Take each line below that has "button" and copy it.
(Data section begins)
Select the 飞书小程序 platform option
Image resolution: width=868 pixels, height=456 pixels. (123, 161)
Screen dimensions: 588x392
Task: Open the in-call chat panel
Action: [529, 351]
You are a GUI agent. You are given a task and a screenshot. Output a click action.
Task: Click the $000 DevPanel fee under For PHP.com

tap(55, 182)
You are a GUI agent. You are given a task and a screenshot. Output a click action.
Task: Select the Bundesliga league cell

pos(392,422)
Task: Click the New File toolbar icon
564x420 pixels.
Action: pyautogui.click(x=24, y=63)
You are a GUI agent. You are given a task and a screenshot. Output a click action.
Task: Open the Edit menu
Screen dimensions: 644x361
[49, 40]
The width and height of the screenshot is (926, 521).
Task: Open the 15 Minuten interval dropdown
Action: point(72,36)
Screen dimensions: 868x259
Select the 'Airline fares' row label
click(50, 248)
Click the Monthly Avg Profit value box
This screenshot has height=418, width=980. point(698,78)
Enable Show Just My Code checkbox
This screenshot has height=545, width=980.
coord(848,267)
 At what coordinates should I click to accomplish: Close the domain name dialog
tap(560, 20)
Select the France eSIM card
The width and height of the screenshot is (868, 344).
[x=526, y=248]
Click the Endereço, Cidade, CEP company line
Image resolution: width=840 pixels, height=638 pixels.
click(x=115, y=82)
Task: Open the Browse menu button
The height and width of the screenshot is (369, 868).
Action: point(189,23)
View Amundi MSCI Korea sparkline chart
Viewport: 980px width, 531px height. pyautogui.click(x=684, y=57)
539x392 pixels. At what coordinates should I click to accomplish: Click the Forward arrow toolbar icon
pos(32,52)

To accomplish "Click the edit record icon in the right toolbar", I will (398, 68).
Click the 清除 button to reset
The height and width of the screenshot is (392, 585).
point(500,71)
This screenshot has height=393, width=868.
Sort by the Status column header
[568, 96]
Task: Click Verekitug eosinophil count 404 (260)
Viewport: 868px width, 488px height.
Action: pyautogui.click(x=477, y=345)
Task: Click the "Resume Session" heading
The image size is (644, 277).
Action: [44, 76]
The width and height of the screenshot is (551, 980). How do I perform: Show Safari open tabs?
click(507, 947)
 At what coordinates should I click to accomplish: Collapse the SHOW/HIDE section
(Data section ends)
» **Exercise result**:
Task: Open the Browse menu button
Click the 清除 button to reset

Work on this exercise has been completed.